Baselight

AslgPc12 (English-ASL Gloss Parallel Corpus 2012)

Synthetic English-ASL Gloss Parallel Corpus 2012

@kaggle.thedevastator_unlocking_the_power_of_cross_cultural_language_i

Loading...
Loading...

About this Dataset

AslgPc12 (English-ASL Gloss Parallel Corpus 2012)


AslgPc12 (English-ASL Gloss Parallel Corpus 2012)

Synthetic English-ASL Gloss Parallel Corpus 2012

By Huggingface Hub [source]


About this dataset

This dataset provides an exciting opportunity to bridge the cultural divide between English and American Sign Language, by unlocking a powerful synthetic English-ASL gloss parallel corpus that was generated in 2012. By exploring this cross-cultural language interoperability, we can become better connected both within and beyond our linguistic communities and bring together aspects of communication often seen as separated. With the data provided in this dataset, which consists of columns for gloss (a representation of a sign in English) and text (the translated text of the sign), researchers can uncover further insights into bridging linguistic divides with innovative approaches to machine translation models

More Datasets

For more datasets, click here.

Featured Notebooks

  • 🚨 Your notebook can be here! 🚨!

How to use the dataset

The data set consists of two columns: gloss and text. The “gloss” column contains English representations of an ASL sign, helping users better understand the correlation between written English and ASL signs. The “text” column provides a written translation or interpretation in English for each corresponding ASL sign within the gloss column.

Using this data set, users can create a variety of scenarios which emulate common conversation topics that are found within everyday life - such as greetings, family activities, home chores etc, by pairing up individual words with their translations into ASL signs. With diligent practice users will gain proficiency over time when it comes to having coherent conversations using both spoken languages and signed languages such as those found in American Sign Language (ASL).
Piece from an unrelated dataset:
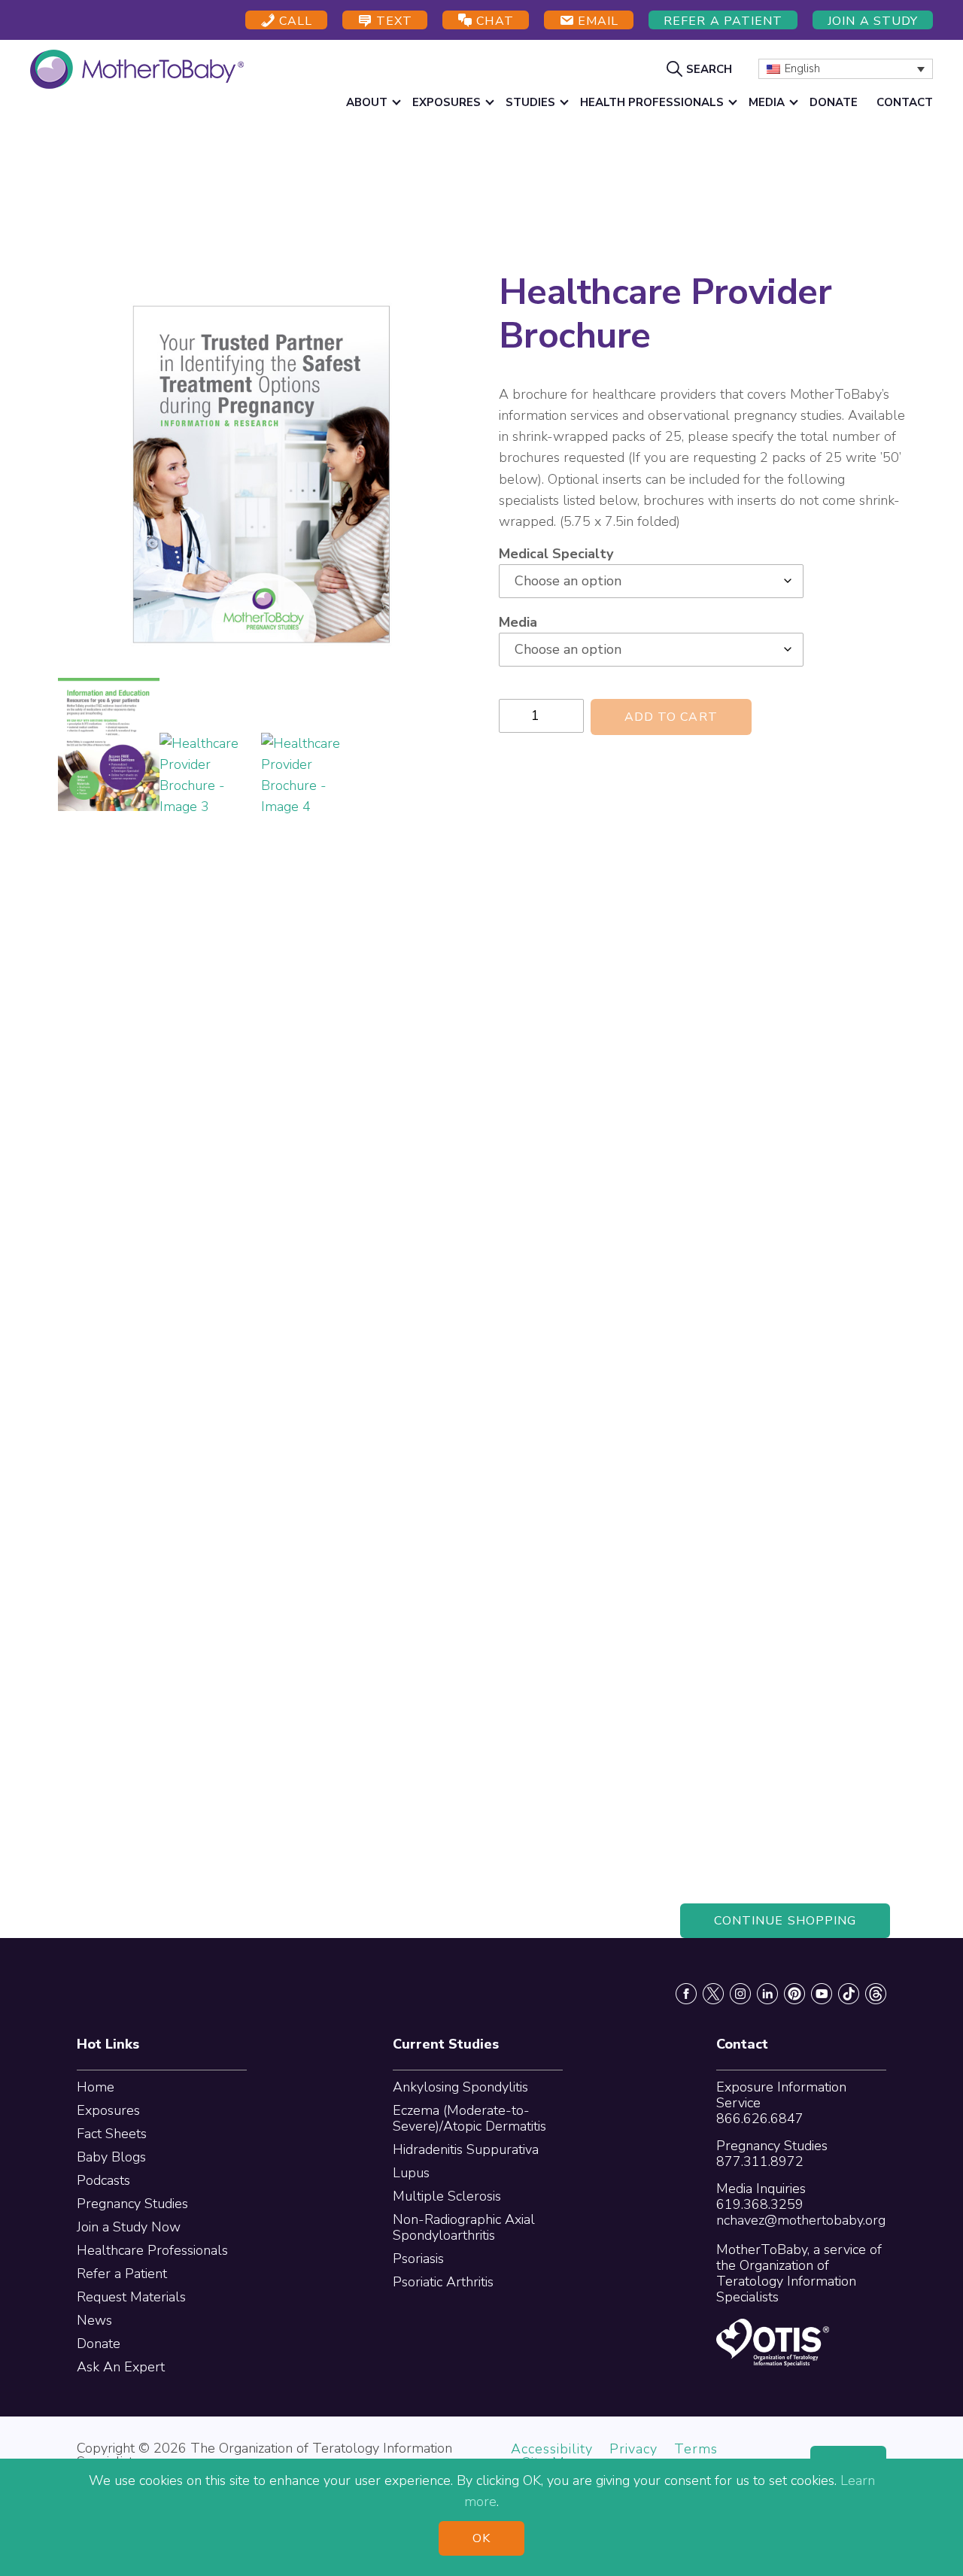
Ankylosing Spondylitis (460, 2087)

Furthermore further exploration using predictive models developed from this corpus could help unravel complex linguistic problems abound cross-cultural communication barriers

Research Ideas

  • Developing generative ASL-English bilingual chat bots
  • Benchmarking different translation models to measure accuracy
  • Using the parallel data to assess various translation techniques and determine which is the most successful technique in translating from English to ASL

Acknowledgements

If you use this dataset in your research, please credit the original authors.
Data Source

License

License: CC0 1.0 Universal (CC0 1.0) - Public Domain Dedication
No Copyright - You can copy, modify, distribute and perform the work, even for commercial purposes, all without asking permission. See Other Information.

Columns

File: train.csv

Column name Description
gloss This column contains the ASL gloss representation in a given context for any keyword or phrase spoken in ASL. (String)

Acknowledgements

If you use this dataset in your research, please credit the original authors.
If you use this dataset in your research, please credit Huggingface Hub.

Tables

Train

@kaggle.thedevastator_unlocking_the_power_of_cross_cultural_language_i.train
  • 6.85 MB
  • 87710 rows
  • 2 columns
Loading...

CREATE TABLE train (
  "gloss" VARCHAR,
  "text" VARCHAR
);

Share link

Anyone who has the link will be able to view this.